*YOUR ASSIGNMENT*
Reproduce without any pictures the lines from the one that contains "The width and height of the screenshot is (980, 503)." through the end of the records, exactly as written.

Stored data
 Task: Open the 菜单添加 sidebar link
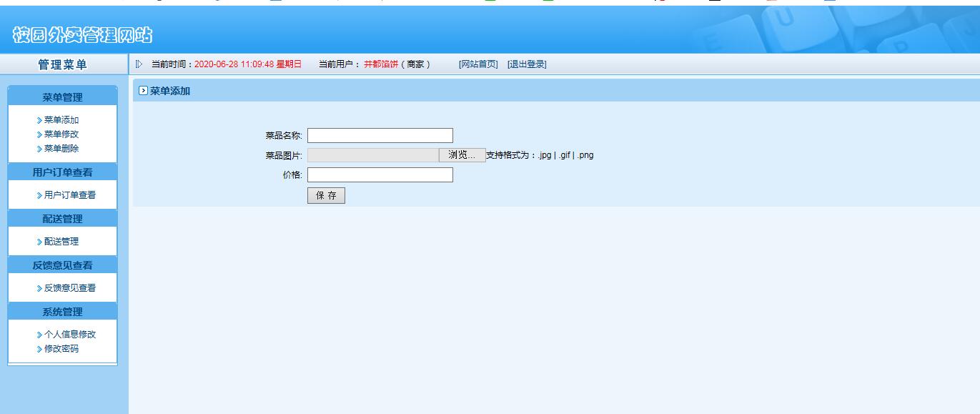[61, 120]
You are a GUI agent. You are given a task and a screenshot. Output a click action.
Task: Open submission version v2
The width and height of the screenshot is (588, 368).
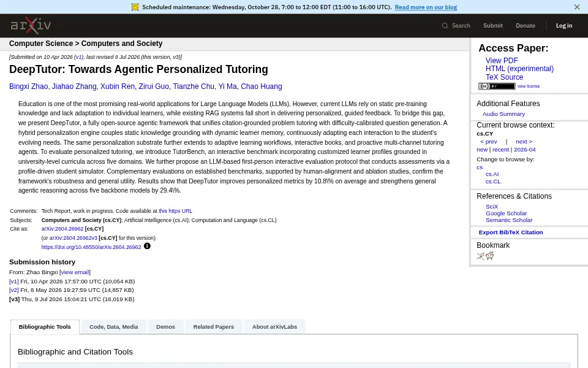(14, 290)
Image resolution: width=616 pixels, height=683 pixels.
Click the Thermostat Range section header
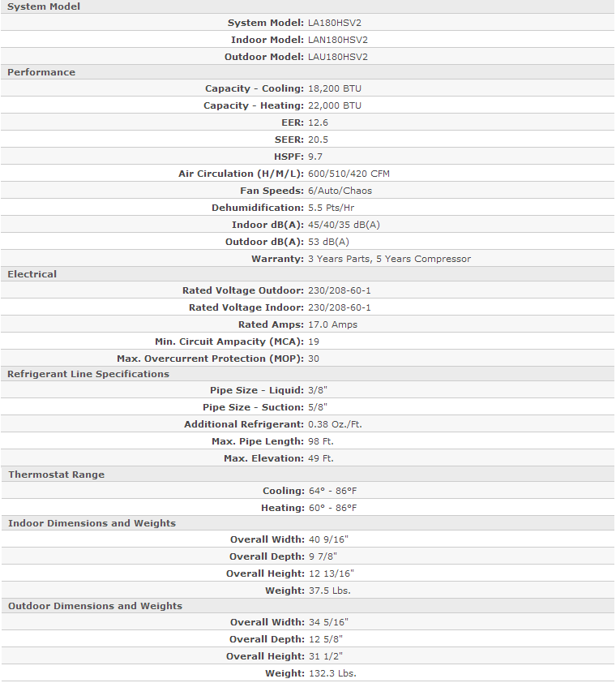(56, 475)
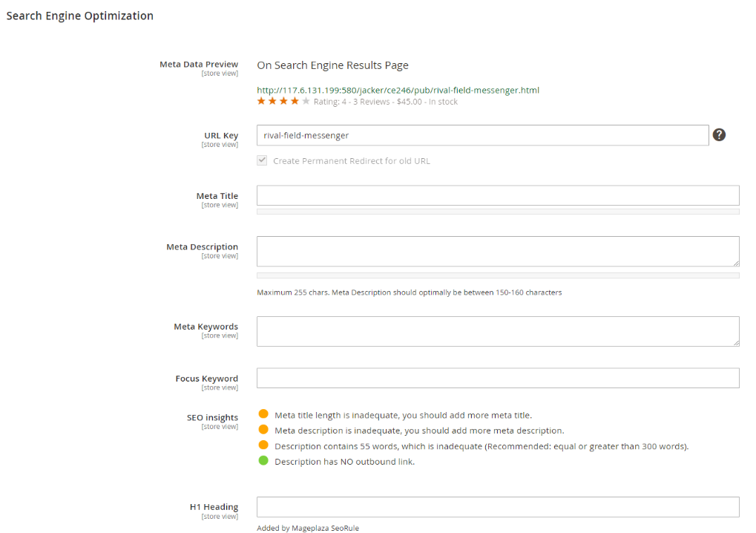Click green indicator for outbound link insight
The width and height of the screenshot is (756, 533).
(x=263, y=461)
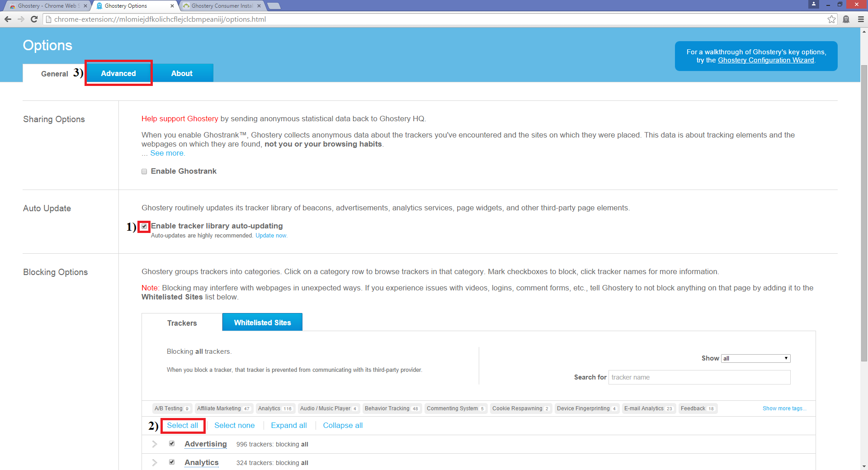
Task: Enable the Ghostrank checkbox
Action: tap(144, 171)
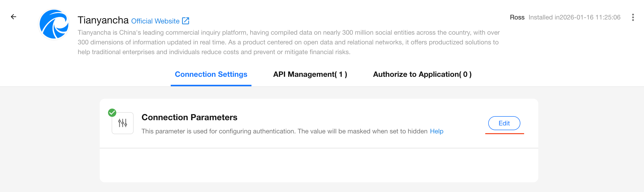Click the green checkmark status badge
This screenshot has height=192, width=644.
tap(112, 113)
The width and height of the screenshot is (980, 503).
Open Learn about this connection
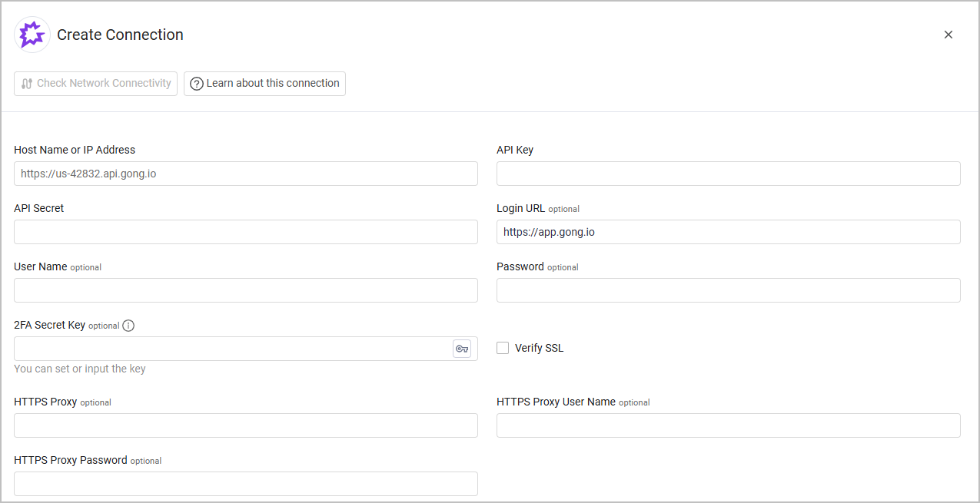point(264,84)
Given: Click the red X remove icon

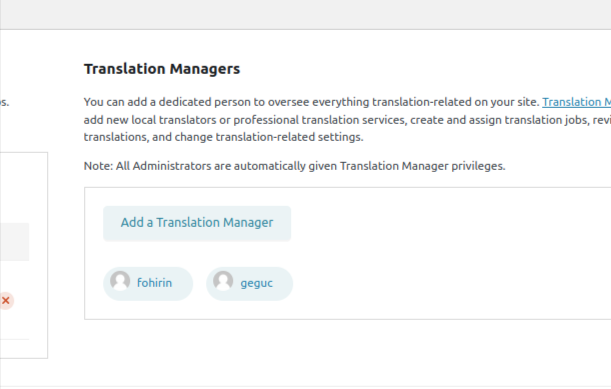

*ANSWER SECTION*
The width and height of the screenshot is (980, 503).
Open Learn about this connection
point(264,84)
Given: Click the red X remove icon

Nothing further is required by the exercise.